Padahal tidak sepenuhnya benar seperti itu.
IPK ( Indeks Prestasi Kumulatif ) atau bahasa Inggrisnya yang lebih keren, yang biasa disebut-sebut anak-anak yang mau study exchange ke luar negri tuh, GPA ( Grade Point Average ), adalah cerminan prestasi akademis kita selama masa kuliah.
Barusan aja menyambangi mbak cengkre dirumahnya, dan dia heboh karena IP nya tidak sebaik temen-temennya. 'Hanya' 3,56 ( kalau nggak salah sih ). Padahal temen-temennya bisa mendapatkan 3,78 atau berapa gitu. Dan dia agak kecewa. ya pastilah ya, nilainya lebih kecil daripada temennya.
Tapiii, bagiku, gilak aja dapet nilai segitu sedih.
Soalnya di jurusanku, mendapatkan nilai cumlaude 3,5 adalah suatu pencapaian yang sungguh sangat luar biasa. Kalaupun aku dapet nilai segitu, udah deh pasti ngerayain heboh-hebohan, nggak pake kecewa-kecewaan.. -_-
Ya sih, penilaian orang beda-beda. Penilaian masing-masing Universitas juga nggak sama. Ada yang nilai segitu udah bagus banget, ada yang nilai segitu tuh masih jelek. Dan mungkin ada pula universitas yang IP 4,00 itu super jelek. Mungkin yang bagus tu IP 9,99 kali ya.. Kalau ada.. -_-
The point is, apakah IP dan IPK benar-benar segalanya bagi seorang mahasiswa ?

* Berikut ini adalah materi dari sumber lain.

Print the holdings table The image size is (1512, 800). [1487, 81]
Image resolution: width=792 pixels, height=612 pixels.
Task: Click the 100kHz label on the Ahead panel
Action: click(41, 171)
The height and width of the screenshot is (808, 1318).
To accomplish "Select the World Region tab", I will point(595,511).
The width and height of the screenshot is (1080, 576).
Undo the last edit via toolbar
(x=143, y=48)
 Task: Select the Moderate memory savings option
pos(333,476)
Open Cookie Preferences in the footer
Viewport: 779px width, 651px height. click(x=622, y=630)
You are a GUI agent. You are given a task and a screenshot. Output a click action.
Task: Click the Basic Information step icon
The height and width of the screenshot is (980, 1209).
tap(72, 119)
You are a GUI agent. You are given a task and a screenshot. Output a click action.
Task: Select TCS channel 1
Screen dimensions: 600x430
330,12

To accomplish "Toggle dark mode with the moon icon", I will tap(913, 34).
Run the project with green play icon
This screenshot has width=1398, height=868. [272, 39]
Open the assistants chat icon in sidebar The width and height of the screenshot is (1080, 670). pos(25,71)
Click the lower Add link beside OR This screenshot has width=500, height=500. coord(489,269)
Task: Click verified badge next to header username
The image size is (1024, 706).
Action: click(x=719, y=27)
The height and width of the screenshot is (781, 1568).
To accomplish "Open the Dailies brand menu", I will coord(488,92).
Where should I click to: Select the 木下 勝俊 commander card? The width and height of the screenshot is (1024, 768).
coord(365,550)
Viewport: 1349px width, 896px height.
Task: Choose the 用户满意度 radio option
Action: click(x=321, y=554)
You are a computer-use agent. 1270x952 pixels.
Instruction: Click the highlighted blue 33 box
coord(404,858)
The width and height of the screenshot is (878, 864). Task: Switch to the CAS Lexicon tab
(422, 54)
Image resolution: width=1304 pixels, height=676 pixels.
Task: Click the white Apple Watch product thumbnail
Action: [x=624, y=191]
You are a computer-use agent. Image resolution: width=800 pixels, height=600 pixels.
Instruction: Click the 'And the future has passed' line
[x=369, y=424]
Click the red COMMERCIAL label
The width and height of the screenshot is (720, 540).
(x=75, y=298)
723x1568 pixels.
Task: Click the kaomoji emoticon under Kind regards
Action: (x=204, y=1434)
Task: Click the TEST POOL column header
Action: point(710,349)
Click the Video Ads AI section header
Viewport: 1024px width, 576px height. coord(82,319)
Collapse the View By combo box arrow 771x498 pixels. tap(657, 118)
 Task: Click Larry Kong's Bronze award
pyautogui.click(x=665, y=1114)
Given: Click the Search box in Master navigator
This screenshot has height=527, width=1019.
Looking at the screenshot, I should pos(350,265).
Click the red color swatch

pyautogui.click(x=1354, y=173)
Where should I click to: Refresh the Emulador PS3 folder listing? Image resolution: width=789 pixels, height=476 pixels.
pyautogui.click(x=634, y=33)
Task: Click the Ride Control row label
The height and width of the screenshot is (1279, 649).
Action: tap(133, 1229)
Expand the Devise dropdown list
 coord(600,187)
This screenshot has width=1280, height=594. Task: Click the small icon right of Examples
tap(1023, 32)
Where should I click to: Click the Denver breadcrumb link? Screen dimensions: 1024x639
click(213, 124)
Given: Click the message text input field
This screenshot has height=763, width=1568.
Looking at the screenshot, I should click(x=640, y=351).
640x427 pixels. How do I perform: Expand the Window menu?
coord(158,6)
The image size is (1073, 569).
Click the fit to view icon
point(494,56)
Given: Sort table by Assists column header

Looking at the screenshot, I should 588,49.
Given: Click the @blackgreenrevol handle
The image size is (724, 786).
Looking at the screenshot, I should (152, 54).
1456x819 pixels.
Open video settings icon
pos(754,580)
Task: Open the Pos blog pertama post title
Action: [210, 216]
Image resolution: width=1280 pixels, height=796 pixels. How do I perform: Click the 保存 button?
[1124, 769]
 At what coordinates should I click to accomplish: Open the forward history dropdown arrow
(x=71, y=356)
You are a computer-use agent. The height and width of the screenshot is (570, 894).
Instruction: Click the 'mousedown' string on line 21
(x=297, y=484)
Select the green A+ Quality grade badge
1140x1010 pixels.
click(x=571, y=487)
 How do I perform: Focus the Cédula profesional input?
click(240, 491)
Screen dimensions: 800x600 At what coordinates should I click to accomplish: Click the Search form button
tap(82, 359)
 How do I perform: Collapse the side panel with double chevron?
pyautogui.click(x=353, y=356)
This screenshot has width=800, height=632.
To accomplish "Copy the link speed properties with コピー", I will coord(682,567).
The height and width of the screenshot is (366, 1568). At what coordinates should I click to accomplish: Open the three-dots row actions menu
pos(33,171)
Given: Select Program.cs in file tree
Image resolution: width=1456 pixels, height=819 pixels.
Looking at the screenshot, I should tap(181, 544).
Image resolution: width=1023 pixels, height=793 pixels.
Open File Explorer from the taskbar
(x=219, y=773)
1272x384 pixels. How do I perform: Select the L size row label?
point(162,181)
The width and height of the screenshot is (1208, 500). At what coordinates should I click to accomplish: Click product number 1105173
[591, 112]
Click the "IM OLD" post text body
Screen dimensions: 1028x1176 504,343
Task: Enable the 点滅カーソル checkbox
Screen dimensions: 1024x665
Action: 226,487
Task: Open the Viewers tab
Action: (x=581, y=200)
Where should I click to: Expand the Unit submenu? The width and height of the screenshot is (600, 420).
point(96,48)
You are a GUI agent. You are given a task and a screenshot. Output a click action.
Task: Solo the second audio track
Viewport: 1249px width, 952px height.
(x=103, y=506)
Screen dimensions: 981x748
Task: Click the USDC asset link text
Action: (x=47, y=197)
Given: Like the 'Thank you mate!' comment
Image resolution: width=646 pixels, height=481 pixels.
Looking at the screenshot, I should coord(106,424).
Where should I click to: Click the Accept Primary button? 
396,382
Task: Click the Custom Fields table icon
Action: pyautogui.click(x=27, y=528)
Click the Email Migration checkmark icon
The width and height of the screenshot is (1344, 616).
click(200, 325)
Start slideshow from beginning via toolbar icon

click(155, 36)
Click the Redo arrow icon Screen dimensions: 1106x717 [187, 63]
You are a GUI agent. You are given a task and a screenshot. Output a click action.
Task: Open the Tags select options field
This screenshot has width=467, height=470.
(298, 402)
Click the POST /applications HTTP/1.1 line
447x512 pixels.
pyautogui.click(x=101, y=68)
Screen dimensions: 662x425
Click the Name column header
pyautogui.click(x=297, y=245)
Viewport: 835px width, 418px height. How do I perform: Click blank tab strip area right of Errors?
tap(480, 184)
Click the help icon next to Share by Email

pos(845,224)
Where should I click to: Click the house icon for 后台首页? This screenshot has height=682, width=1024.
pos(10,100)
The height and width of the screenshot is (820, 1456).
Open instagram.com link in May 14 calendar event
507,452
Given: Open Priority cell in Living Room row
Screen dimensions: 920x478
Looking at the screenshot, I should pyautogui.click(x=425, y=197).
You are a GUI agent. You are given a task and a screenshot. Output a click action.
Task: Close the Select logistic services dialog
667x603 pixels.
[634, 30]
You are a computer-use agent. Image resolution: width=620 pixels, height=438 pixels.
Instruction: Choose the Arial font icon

Orang terkadang memaksa dirinya untuk bekerja dan belajar lebih keras hanya demi mendapatkan IP yang cumlaude, IPK yang mendekati 4,00, IP yang sempurna.
Kadang pula orang merasa stress karena dihantui bayang-bayang IPK yang turun dibandingkan dengan nilai di semester sebelumnya. Ada yang berupaya keras agar bisa lulus lebih cepat, atau paling nggak, lulus tepat waktu. Nggak sedikit pula yang mati-matian mendapatkan IPK cemerlang, dengan berbagai cara.
Terkadang pula bisa kita lihat cerminan dalam IP tidak sinkron dengan penampakan mahasiswa sehari-hari. Bisa aja tuh ya, mahasiswa nya biasa aja pas di kelas, tapi begitu nilai keluar, temen-temennya pada ngegunjing 'kok si dia nilainya bagus sih, ga percaya gue kalo ga ada apa-apanya' -_-
Nah lhoh, IP menjadi bahan gunjingan kan jadinya. Masalahnya adalah pendidikan jaman sekarang sudah menjadi bahan komersil pula. Yah mirip-mirip lah sama artikel sebelumnya.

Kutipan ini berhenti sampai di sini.